Past research has suggested that people who eat lots of fiber have a lower risk of heart disease. Now, new research published in the BMJ finds that increasing dietary fiber intake after a heart attack may prolong survival.
Each year, around 1 million people in the US have heart attacks. According to the National Heart, Lung and Blood Institute, many people survive heart attacks and go on to live full, active lives. But subsequent survival after such an adverse event can be dependent on lifestyle changes.
The research team, including Shanshan Li of the Departments of Epidemiology and Nutrition at Harvard School of Public Health in Boston, MA, says that it is important to identify what steps heart attack patients need to take in order to modify their lifestyle and increase survival.
With this in mind, the investigators set out to determine whether increasing fiber intake following a heart attack may impact long-term health.
They assessed data from the Nurses’ Health Study involving 121,700 female nurses, alongside data from the Health Professional Follow-up Study involving 51,529 male health professionals. Both studies required participants to complete questionnaires regarding their lifestyle habits every 2 years.
The team identified 2,258 women and 1,840 men who survived a first heart attack, or myocardial infarction (MI).

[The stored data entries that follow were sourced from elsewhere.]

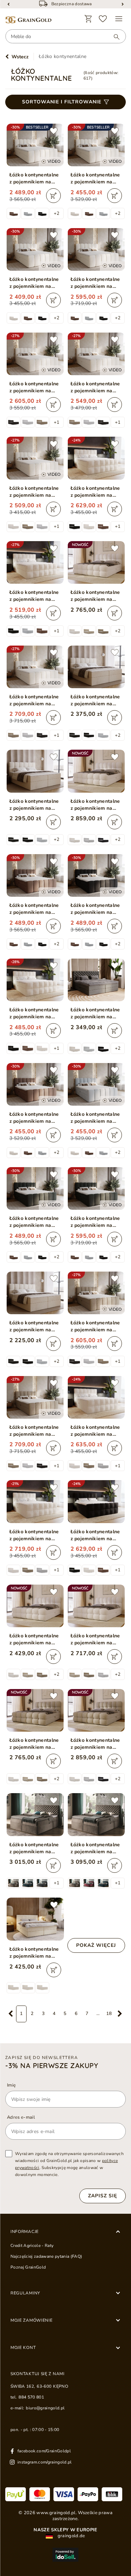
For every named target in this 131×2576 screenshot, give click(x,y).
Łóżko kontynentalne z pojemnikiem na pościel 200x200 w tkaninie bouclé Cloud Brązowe (34, 1431)
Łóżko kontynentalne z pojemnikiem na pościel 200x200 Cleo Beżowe (96, 1848)
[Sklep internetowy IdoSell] (65, 2555)
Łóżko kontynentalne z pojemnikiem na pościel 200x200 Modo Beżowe (95, 805)
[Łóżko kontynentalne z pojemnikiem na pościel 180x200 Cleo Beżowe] (35, 1814)
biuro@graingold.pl (45, 2408)
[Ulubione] (103, 19)
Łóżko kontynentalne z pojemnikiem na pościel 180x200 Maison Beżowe (34, 805)
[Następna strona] (120, 2014)
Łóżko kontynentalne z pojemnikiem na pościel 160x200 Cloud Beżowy (95, 178)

During the 9-year follow-up, 682 of the women and 451 of the men died.
All subjects were divided into one of five groups dependent on their fiber intake after a heart attack.

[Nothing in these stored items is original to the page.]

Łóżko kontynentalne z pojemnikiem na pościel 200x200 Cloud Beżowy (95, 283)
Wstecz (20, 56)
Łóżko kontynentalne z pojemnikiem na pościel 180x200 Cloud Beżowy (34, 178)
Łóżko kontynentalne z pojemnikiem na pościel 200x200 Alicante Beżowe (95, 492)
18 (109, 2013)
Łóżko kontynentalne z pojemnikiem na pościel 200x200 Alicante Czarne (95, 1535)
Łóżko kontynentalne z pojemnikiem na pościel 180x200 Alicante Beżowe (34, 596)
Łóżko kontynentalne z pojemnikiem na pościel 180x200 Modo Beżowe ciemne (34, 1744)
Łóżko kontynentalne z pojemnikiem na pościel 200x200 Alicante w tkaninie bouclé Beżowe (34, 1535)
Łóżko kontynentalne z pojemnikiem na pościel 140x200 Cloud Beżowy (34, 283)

Results of the study revealed that participants in the top quintile – those who had the highest fiber intake – had a 25% reduced risk of dying from any cause in the 9 years after their heart attack, compared with those in the bottom quintile who ate the lowest amount of fiber.
Overall, the team found that the higher a patient’s fiber intake after a heart attack, the longer they were likely to live.

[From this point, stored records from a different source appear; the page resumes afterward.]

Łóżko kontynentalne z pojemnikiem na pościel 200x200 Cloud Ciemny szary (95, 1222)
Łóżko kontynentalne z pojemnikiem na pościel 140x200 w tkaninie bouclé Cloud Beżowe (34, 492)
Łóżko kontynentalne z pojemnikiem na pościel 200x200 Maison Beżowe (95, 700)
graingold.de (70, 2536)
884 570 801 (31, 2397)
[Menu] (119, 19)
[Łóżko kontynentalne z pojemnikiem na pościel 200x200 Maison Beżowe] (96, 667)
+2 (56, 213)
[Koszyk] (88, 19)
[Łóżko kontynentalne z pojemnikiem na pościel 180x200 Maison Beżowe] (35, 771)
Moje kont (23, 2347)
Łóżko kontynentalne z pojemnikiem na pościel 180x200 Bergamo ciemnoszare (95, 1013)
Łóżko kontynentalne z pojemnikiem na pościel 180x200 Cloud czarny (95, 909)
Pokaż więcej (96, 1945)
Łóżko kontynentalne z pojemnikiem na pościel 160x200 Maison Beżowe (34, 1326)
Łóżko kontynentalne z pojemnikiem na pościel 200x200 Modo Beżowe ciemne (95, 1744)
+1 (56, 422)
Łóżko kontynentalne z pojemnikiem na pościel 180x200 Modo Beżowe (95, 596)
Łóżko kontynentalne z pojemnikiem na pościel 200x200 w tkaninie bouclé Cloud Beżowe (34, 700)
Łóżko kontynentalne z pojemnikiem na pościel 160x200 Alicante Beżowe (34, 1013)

These results remained significant even after adjusting for other factors that may influence long-term survival after a heart attack, such as age, medical history and diet and lifestyle factors.
The researchers then assessed the effects of three different fiber types – cereal, fruit and vegetable. They found that only cereal fiber was strongly linked to increased long-term survival following a heart attack. Participants’ main source of fiber was from breakfast cereal.
Since heart attack survivors have a higher risk of death than the general population, the research team says they are often motivated to make lifestyle changes. However, they point out that many heart attack survivors are initially treated with medication. Reliance on such dugs can diminish the desire to adopt a healthier lifestyle.
As a result, they note that:
“Future research on lifestyle changes post-MI should focus on a combination of lifestyle changes and how they may further reduce mortality rates beyond what is achievable by medical management alone.”
According to the Dietary Guidelines for Americans from the US Departments of Agriculture and Health and Human Services, women should consume at least 25 g of fiber each day and men should consume at least 38 g a day. However, less than 5% of Americans follow these recommendations.
High fiber intake has been associated with an array of health benefits. Earlier this year, Medical News Today reported on a study suggesting that a diet rich in fiber may protect against asthma, while other research indicates that a fiber-rich diet may protect against obesity and diabetes.
According to the Mayo Clinic, many fruits – particularly raspberries, pears and apples – are a good source of fiber. Other foods high in fiber include grains, cereal, pasta, nuts, seeds and many vegetables, such as artichokes, broccoli and green peas.